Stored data
--- START ---

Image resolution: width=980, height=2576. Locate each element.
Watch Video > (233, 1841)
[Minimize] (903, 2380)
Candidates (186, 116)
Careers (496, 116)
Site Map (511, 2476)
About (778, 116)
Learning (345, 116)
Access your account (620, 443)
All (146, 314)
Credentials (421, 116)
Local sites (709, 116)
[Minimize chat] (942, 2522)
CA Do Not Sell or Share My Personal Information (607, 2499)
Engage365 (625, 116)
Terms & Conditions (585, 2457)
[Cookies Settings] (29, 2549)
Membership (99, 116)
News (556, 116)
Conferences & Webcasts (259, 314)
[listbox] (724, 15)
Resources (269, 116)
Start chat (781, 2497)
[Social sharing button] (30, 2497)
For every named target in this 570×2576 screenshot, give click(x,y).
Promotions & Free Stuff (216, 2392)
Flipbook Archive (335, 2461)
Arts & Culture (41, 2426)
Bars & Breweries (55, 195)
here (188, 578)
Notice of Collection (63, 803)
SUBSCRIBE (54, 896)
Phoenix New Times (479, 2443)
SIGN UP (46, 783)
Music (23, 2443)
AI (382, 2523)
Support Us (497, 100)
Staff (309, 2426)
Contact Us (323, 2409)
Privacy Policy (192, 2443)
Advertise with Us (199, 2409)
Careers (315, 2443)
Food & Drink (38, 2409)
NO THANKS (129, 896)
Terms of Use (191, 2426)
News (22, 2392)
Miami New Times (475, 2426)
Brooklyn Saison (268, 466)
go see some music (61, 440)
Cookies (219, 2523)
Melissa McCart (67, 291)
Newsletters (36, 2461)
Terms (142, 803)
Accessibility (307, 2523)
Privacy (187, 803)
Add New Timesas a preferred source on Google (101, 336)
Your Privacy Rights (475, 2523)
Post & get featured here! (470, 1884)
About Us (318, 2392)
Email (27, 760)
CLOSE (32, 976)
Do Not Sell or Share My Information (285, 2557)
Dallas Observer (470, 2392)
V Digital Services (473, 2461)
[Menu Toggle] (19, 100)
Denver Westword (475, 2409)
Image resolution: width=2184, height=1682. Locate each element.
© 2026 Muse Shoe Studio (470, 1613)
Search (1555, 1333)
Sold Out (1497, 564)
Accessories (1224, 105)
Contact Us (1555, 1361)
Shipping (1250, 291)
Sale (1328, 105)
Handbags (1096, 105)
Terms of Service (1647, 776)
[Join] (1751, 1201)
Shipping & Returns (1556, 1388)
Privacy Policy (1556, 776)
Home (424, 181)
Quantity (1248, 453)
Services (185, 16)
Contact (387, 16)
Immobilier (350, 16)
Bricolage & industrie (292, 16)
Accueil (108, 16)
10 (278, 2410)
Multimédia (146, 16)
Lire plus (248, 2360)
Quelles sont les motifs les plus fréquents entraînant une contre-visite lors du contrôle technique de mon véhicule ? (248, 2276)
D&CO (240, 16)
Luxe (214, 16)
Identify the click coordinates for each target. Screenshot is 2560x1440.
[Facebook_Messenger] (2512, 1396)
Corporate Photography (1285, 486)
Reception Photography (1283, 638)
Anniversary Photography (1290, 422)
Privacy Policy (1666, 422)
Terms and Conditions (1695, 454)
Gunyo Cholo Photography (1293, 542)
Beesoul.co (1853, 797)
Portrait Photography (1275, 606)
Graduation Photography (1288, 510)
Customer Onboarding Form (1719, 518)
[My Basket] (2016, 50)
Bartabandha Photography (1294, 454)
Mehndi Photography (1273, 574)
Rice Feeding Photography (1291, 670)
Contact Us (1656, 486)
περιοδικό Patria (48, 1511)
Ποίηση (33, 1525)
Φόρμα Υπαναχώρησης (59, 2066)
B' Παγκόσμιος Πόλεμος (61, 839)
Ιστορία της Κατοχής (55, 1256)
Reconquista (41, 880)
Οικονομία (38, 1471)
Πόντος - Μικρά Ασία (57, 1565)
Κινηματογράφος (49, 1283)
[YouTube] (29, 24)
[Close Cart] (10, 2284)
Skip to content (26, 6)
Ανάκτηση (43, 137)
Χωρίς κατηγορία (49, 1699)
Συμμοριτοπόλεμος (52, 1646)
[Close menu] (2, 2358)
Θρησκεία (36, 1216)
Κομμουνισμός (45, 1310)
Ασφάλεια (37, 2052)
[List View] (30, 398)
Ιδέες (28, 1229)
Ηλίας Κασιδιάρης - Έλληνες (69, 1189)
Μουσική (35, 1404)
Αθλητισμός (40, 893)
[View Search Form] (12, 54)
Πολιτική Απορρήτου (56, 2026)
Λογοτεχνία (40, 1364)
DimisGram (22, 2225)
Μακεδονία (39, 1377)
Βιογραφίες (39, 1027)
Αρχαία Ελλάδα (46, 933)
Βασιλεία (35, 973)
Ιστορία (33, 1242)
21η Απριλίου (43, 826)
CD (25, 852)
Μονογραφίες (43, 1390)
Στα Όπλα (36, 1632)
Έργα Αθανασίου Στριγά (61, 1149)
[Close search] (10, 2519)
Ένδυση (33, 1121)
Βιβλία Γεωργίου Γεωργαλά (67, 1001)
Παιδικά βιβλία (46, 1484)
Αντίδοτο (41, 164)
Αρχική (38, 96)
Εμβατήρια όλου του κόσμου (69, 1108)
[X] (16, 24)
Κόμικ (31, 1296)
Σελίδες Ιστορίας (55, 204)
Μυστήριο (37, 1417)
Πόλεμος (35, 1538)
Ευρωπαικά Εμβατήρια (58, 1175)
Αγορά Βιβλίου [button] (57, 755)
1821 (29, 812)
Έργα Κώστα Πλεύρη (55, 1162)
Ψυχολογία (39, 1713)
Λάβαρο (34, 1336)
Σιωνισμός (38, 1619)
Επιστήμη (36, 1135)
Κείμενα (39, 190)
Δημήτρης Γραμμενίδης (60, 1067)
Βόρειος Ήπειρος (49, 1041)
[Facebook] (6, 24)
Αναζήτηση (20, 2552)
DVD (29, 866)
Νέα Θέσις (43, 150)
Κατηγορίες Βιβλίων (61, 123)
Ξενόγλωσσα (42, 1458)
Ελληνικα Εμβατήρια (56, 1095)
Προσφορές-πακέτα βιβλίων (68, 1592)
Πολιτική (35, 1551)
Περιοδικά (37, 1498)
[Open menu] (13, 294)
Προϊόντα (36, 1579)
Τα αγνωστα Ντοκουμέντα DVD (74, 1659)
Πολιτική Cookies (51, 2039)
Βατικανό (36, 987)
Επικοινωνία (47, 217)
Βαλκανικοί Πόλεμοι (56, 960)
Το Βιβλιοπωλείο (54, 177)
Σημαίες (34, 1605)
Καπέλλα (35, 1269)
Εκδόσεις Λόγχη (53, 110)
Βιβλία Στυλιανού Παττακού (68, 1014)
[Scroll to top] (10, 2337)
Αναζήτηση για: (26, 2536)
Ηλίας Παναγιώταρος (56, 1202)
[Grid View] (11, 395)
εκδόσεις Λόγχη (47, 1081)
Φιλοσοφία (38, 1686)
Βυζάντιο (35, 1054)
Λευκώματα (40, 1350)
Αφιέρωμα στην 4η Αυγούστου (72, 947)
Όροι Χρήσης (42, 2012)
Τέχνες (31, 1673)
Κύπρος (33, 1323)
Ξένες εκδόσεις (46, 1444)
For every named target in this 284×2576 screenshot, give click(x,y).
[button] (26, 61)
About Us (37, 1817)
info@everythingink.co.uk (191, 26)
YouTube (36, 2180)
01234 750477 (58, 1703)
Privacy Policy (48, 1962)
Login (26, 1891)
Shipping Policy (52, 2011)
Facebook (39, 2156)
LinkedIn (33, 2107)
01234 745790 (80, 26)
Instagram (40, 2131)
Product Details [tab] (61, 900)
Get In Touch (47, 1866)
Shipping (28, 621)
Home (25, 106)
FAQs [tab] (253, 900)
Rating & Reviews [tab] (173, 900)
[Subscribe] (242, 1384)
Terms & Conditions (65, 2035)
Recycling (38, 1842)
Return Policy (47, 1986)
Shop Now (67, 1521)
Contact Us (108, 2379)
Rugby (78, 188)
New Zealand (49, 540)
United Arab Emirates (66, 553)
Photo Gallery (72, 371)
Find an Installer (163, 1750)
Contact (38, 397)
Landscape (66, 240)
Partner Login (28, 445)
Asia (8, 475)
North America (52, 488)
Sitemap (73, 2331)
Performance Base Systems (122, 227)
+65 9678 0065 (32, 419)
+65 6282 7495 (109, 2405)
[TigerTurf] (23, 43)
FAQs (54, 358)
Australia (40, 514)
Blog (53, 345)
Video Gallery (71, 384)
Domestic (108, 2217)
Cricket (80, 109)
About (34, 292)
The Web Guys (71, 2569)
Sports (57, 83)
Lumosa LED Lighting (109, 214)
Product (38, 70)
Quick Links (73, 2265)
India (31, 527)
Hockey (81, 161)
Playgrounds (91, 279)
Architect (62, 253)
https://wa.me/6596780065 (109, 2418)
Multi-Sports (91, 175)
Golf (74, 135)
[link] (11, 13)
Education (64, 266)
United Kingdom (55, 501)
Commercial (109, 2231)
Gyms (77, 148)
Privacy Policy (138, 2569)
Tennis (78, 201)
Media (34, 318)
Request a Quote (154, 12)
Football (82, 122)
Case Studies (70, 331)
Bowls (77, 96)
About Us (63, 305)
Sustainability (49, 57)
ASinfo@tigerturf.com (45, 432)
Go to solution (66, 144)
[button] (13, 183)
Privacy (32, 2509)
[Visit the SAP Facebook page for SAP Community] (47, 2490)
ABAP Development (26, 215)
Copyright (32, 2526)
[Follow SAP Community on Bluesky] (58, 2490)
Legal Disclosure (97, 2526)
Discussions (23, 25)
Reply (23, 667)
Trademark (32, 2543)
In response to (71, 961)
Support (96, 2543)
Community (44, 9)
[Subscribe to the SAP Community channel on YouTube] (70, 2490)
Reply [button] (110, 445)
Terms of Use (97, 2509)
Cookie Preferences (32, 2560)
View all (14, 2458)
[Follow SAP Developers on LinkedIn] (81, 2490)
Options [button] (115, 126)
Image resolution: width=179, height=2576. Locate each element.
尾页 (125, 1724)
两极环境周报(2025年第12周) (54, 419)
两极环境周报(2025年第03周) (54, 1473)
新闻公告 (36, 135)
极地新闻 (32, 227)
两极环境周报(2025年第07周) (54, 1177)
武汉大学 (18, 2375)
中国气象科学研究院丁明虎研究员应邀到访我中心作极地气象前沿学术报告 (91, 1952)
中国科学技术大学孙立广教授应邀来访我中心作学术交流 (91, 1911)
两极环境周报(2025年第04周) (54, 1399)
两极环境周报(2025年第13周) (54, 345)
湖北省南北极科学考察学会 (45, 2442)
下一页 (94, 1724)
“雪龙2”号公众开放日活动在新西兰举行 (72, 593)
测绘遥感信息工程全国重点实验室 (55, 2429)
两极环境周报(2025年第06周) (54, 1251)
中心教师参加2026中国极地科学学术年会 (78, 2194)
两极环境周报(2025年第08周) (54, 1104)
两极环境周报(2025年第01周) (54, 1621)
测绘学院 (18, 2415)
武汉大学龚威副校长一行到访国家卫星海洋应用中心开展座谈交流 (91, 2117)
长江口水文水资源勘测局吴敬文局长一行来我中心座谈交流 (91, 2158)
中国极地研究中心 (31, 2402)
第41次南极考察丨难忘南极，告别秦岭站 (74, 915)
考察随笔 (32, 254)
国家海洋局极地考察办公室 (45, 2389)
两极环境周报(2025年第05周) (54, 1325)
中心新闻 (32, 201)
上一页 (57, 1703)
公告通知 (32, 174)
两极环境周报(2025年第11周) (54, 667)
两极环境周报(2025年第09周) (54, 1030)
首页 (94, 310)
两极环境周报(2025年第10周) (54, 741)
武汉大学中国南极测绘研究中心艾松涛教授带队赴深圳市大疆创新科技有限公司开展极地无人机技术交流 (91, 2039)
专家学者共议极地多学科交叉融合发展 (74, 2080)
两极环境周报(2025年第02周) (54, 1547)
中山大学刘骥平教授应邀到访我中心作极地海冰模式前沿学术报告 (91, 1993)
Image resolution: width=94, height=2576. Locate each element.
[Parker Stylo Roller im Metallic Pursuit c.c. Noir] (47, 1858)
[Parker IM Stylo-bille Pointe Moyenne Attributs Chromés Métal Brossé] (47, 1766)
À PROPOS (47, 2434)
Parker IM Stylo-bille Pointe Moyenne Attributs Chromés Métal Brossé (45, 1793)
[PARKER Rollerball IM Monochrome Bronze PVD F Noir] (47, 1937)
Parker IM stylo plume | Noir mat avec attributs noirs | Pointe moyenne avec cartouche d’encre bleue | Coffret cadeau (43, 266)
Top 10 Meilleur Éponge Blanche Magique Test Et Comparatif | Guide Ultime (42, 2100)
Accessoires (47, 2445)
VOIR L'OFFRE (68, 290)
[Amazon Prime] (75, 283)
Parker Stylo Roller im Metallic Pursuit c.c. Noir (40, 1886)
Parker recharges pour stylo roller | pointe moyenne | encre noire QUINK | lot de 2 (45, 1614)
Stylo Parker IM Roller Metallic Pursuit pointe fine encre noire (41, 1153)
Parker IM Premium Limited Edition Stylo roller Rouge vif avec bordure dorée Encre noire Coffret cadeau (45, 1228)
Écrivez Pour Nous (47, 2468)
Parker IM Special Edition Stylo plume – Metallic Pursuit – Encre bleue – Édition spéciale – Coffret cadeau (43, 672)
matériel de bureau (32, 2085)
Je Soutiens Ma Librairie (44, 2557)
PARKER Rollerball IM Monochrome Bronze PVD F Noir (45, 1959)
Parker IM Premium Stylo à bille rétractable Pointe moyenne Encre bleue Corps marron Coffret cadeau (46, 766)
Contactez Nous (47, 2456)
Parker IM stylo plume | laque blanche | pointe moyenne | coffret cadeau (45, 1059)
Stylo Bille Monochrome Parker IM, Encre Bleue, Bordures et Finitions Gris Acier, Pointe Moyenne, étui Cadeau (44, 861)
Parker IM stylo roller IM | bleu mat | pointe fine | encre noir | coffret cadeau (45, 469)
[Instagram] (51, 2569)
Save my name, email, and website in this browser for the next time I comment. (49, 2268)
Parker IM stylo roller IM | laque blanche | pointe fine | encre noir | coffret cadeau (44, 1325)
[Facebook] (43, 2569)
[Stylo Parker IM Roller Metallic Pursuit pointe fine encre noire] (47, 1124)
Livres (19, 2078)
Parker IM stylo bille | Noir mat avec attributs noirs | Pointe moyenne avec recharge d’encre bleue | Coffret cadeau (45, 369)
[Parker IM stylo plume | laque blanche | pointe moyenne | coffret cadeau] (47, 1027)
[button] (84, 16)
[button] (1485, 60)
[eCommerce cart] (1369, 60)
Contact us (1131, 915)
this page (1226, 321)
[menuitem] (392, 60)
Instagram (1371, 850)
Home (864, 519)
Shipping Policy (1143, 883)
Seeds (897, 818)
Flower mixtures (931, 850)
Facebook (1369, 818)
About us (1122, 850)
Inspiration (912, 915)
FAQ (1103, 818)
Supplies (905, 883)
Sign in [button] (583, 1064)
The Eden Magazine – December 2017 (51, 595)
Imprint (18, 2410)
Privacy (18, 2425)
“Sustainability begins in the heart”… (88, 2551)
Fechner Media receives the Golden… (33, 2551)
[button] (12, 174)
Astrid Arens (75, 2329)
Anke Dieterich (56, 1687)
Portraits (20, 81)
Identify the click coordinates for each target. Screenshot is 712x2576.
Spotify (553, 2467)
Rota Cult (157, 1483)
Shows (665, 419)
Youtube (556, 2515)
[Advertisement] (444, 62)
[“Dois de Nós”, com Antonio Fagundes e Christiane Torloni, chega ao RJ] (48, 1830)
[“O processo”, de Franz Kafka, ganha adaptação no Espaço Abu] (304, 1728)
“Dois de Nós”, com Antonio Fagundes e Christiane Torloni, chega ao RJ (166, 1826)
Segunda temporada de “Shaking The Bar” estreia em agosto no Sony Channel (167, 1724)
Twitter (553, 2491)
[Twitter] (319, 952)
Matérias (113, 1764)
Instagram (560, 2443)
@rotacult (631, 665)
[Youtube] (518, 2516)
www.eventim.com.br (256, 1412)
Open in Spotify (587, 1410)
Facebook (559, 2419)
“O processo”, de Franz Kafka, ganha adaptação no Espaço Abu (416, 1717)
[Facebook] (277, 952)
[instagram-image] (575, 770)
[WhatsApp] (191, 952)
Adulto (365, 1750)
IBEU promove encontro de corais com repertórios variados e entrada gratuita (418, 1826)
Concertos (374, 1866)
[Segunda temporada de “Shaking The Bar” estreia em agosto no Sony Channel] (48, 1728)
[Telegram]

--- END ---

TASK:
Would you copy exactly the lines from the one that contains "IBEU promove encontro" through the final line of the records above, including both?

EXERCISE SOLUTION:
IBEU promove encontro de corais com repertórios variados e entrada gratuita (418, 1826)
Concertos (374, 1866)
[Segunda temporada de “Shaking The Bar” estreia em agosto no Sony Channel] (48, 1728)
[Telegram]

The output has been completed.